Cover Artist: Lee Weeks
Writer: Peter David
Penciler: Lee Weeks
Inker: Tony DeZuniga
Letterer: Agustin Mas
Colorist: Janet Jackson
Editor: Howard Mackie
Editor-in-Chief: Tom DeFalco



From "Universe News," March 1988.

Summary:

 The scene opens on a wrecked apartment, the result of a brutal fight. Through the eyes of the man who owns the apartment, named Eric Quinn, he tries to make sense of the whole situation. He came to believe that he had been dream walking, and trashed the apartment himself, trying to convince himself that the "white-haired man" was just a very bad dream. A stench assaults his nose, and the man peers over the chair that the ashes lie behind and screams, seeing his own body laying there. Then it hits him; that voice wasn't his. Terrified, he stumbles to the bathroom mirror, the reflection telling him the truth he feared; he is Justice. Then he remembers the fight, Justice kicking in the door; Eric, scrambling for his gun, firing it several times, running for the window; and then nothing but light and pain. Justice's memories flooded him for a moment before he fainted.

Justice awakens, saying: "Did someone get the license number of that paranormal?" He picks himself up off the floor, and heads out as two officers barge in, the neighbors having reported a disturbance. He creates a flash with his sword hand before jumping through the window and using his shields to walk on before he loses conciousness and Eric comes back into play.

Eric awakens to find himself sitting on a meadow, wondering where he is and what the heck the strange glow is. Justice steps forth, informing him that they are in his mind, and asking him to ignore the changing background before sitting down and talking to him. He calls him a paranormal and knows of his ability to leave his physical body and project his consciousness into another, with the limitation that he must be relaxed to do so. This surprised Justice because he managed to project his consciousness into his mind before dying.
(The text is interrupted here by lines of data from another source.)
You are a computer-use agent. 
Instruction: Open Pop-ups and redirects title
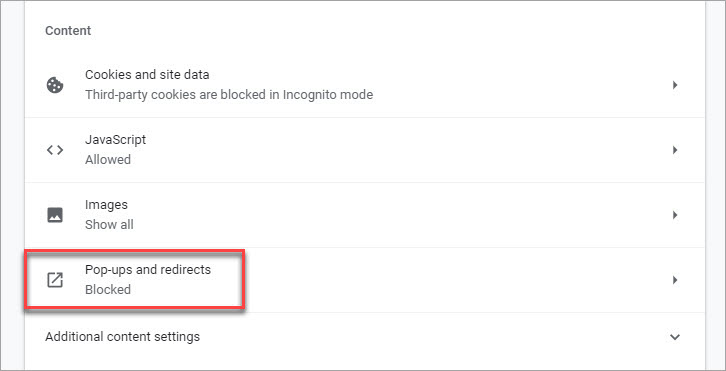pyautogui.click(x=148, y=269)
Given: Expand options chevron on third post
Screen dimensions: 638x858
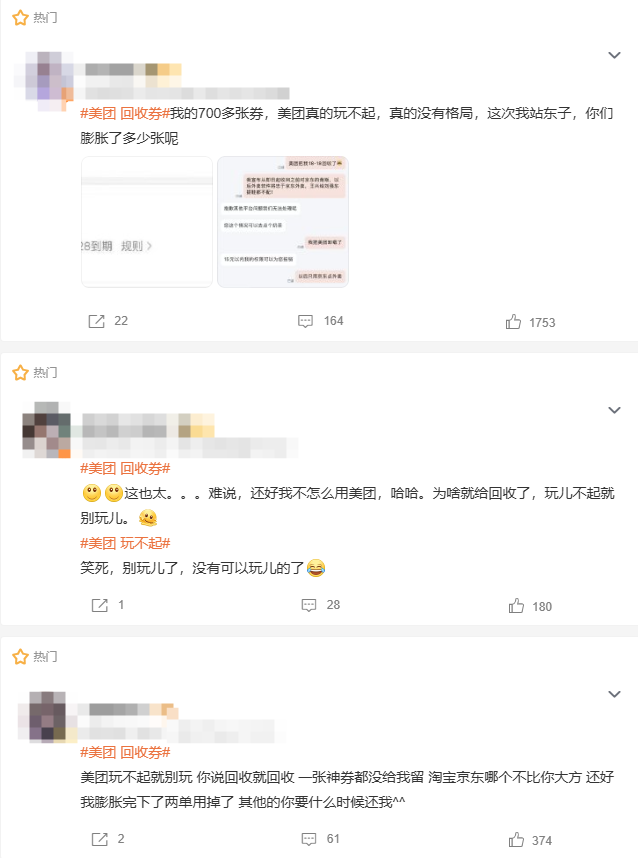Looking at the screenshot, I should click(x=614, y=694).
Eric rushes Justice, intent on taking over his body, and fails. Justice reviews the reason why he had to "deter" him.

In a bar, at a table, sat Eric and his girlfriend Kelly, a Marilyn Monroe lookalike. She said it's been fun, and that maybe some day he'd find the real thing like she did, a guy named Hugo. Eric slammed his fist down on the table, swearing he'd kill Hugo, even as Kelly walked out. On a bar stool several feet away sat Justice. Eric headed home, downed three more drinks, and cursed himself. Projecting his consciousness into Hugo, he screamed at Kelly and made Hugo do a swan dive off his apartment balcony.
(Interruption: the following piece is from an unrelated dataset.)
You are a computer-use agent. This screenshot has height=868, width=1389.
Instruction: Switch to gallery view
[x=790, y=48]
Eric tells Justice that it isn't fair that he knows almost nothing of Justice, while Justice knows everything about him, so he agrees to tell him. At this point, Justice reveals his true name, John Roger Tensen. All his life he wanted to be a good guy, the man in the white hat (a picture of the young Justice is shown, wearing a white cowboy hat and brandishing two toy six-shooters). He goes on to talk about his high school days of having almost no friends stemming from an incident where some guys offered him drugs and he said no. "A rather emphatic 'no'." He beat the pushers and was called a narc, which he took as a compliment. He tells Eric of Irene, girlfriend in high school and wife after graduation. A year later they had little Angela. They juggled the responsibility of raising a daughter, Tensen with college, and Irene with her work. After he graduated, they moved to Washington, D.C. and he landed a job in the Justice Department. Narcotics, of course. Irene became restless with her job, and began studying to become a teacher. One fateful morning, her car wouldn't start and Tensen told her to take his. With the turn of the key, the car bomb planted by a vengeful criminal took her life, and with it, Justice's compassion. He withdrew into himself, even after catching the scum who did it.
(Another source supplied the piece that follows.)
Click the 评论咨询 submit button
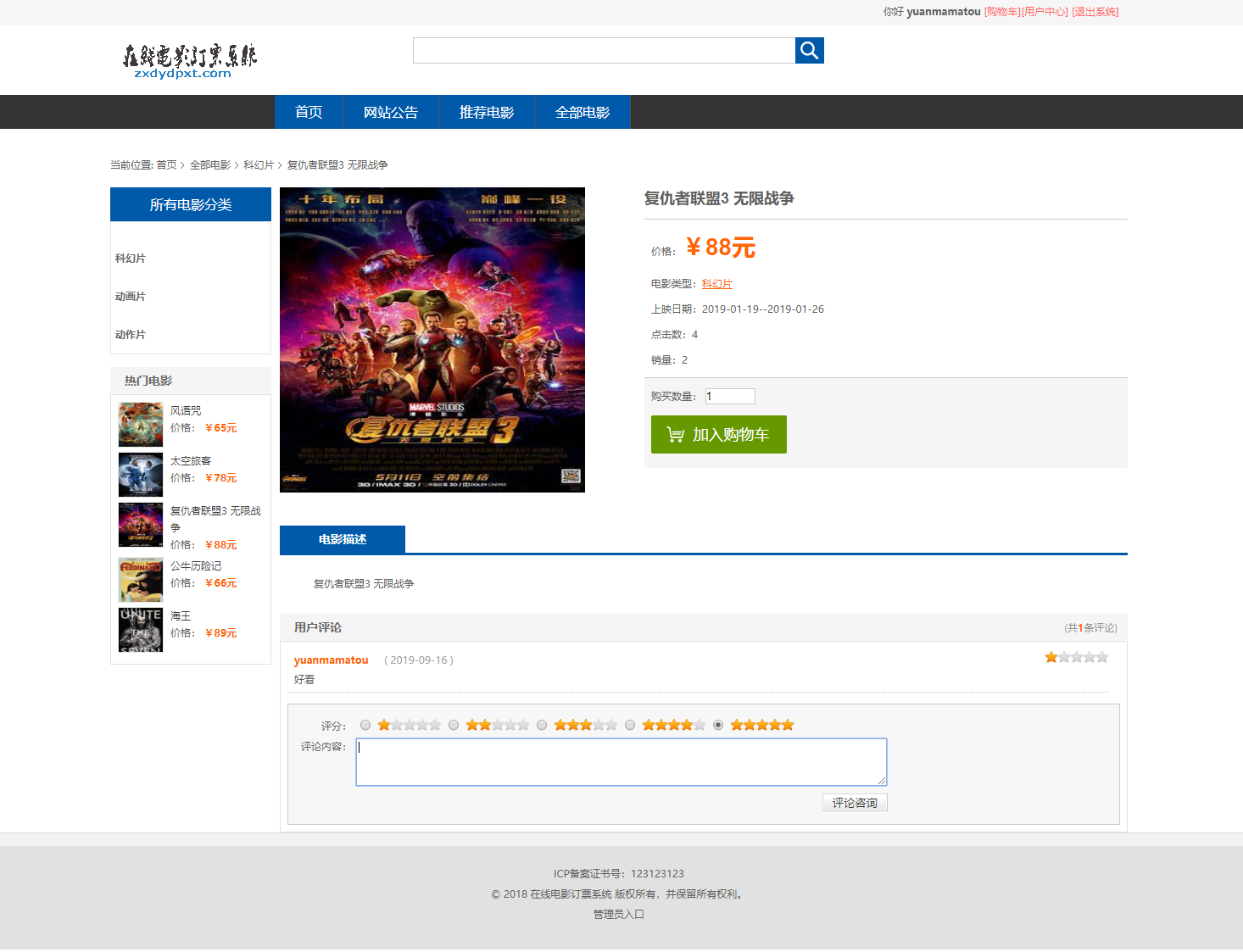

At this time Darquill came under the Department's attention, and Tensen volunteered to go deep undercover. Right around this time the "White Event" took place, with Justice staring straight up into the sky at the time. Fierce migraines incapacitated him for two weeks before he got them under control and started his undercover work. A month after he went under, he met Darquill, who had created a fantasy world for himself, and could force this fantasy world on others. In Justice's words: "It was insane, like something dreamt up by Willard Scott on acid." With the aid of Nightmask (see Justice #15), he finally broke free of Darquill's influence and became a judge of paranormals, so that others wouldn't have to suffer as he did.

Eric asks one more thing to fully balance the scales: to be able to take over his body and to tell "Cookie" (his pet name for Kelly) what he had done. He tells her, and she flees and falls over the balcony rail, saved by Justice's shields. Kelly slaps him across the face, right before Eric's spirit (?) fades away completely.